• To do: Your job is to copy every record exactly.

(Records for this task)

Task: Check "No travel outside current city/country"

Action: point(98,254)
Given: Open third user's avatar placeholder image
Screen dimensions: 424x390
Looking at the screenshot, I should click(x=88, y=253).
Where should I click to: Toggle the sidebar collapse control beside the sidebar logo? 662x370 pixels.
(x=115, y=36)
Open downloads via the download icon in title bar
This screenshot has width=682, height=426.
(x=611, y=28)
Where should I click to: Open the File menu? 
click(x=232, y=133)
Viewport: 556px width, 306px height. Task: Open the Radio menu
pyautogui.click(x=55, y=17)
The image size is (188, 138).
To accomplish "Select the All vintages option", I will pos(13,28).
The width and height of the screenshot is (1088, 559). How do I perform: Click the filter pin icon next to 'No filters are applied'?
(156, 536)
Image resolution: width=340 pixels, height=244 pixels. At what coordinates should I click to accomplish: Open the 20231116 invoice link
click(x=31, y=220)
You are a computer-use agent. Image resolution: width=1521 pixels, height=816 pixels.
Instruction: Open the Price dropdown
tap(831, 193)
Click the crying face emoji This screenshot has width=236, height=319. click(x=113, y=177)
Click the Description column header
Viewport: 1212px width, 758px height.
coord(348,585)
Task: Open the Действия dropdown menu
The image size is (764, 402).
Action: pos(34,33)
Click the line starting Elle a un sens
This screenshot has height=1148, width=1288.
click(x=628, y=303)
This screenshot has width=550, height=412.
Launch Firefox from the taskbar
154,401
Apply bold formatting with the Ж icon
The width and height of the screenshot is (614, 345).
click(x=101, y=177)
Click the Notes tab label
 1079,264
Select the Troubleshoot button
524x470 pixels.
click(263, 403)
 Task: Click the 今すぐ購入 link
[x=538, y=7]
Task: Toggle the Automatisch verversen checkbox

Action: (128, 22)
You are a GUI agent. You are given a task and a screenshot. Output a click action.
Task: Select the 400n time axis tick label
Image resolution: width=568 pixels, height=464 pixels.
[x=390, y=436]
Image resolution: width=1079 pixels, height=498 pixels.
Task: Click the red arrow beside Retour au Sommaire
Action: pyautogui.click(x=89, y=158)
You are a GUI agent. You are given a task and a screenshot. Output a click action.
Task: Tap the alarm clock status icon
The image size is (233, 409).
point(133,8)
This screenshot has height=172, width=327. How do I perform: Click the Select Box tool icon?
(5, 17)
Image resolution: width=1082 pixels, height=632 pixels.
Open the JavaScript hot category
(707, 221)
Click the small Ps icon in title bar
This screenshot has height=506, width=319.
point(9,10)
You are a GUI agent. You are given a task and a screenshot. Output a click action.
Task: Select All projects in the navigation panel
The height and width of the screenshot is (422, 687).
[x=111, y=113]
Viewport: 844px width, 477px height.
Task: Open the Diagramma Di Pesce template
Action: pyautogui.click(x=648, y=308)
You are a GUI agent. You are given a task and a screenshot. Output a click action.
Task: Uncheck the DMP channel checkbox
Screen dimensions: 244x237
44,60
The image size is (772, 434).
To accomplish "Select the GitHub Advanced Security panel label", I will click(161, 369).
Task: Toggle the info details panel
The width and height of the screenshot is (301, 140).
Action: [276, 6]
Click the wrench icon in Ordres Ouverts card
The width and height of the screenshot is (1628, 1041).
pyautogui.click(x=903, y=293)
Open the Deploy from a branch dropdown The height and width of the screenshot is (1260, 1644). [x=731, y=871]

(End Records for this task)

• Result of the exercise:
Task: Check "No travel outside current city/country"

Action: point(98,254)
Given: Open third user's avatar placeholder image
Screen dimensions: 424x390
Looking at the screenshot, I should click(x=88, y=253).
Where should I click to: Toggle the sidebar collapse control beside the sidebar logo? 662x370 pixels.
(x=115, y=36)
Open downloads via the download icon in title bar
This screenshot has width=682, height=426.
(x=611, y=28)
Where should I click to: Open the File menu? 
click(x=232, y=133)
Viewport: 556px width, 306px height. Task: Open the Radio menu
pyautogui.click(x=55, y=17)
The image size is (188, 138).
To accomplish "Select the All vintages option", I will pos(13,28).
The width and height of the screenshot is (1088, 559). How do I perform: Click the filter pin icon next to 'No filters are applied'?
(156, 536)
Image resolution: width=340 pixels, height=244 pixels. At what coordinates should I click to accomplish: Open the 20231116 invoice link
click(x=31, y=220)
You are a computer-use agent. Image resolution: width=1521 pixels, height=816 pixels.
Instruction: Open the Price dropdown
tap(831, 193)
Click the crying face emoji This screenshot has width=236, height=319. click(x=113, y=177)
Click the Description column header
Viewport: 1212px width, 758px height.
coord(348,585)
Task: Open the Действия dropdown menu
The image size is (764, 402).
Action: pos(34,33)
Click the line starting Elle a un sens
This screenshot has height=1148, width=1288.
click(x=628, y=303)
This screenshot has width=550, height=412.
Launch Firefox from the taskbar
154,401
Apply bold formatting with the Ж icon
The width and height of the screenshot is (614, 345).
click(x=101, y=177)
Click the Notes tab label
 1079,264
Select the Troubleshoot button
524x470 pixels.
click(263, 403)
 Task: Click the 今すぐ購入 link
[x=538, y=7]
Task: Toggle the Automatisch verversen checkbox

Action: (128, 22)
You are a GUI agent. You are given a task and a screenshot. Output a click action.
Task: Select the 400n time axis tick label
Image resolution: width=568 pixels, height=464 pixels.
[x=390, y=436]
Image resolution: width=1079 pixels, height=498 pixels.
Task: Click the red arrow beside Retour au Sommaire
Action: pyautogui.click(x=89, y=158)
You are a GUI agent. You are given a task and a screenshot. Output a click action.
Task: Tap the alarm clock status icon
The image size is (233, 409).
point(133,8)
This screenshot has height=172, width=327. How do I perform: Click the Select Box tool icon?
(5, 17)
Image resolution: width=1082 pixels, height=632 pixels.
Open the JavaScript hot category
(707, 221)
Click the small Ps icon in title bar
This screenshot has height=506, width=319.
point(9,10)
You are a GUI agent. You are given a task and a screenshot. Output a click action.
Task: Select All projects in the navigation panel
The height and width of the screenshot is (422, 687).
[x=111, y=113]
Viewport: 844px width, 477px height.
Task: Open the Diagramma Di Pesce template
Action: pyautogui.click(x=648, y=308)
You are a GUI agent. You are given a task and a screenshot. Output a click action.
Task: Uncheck the DMP channel checkbox
Screen dimensions: 244x237
44,60
The image size is (772, 434).
To accomplish "Select the GitHub Advanced Security panel label", I will click(161, 369).
Task: Toggle the info details panel
The width and height of the screenshot is (301, 140).
Action: [276, 6]
Click the wrench icon in Ordres Ouverts card
The width and height of the screenshot is (1628, 1041).
pyautogui.click(x=903, y=293)
Open the Deploy from a branch dropdown The height and width of the screenshot is (1260, 1644). [x=731, y=871]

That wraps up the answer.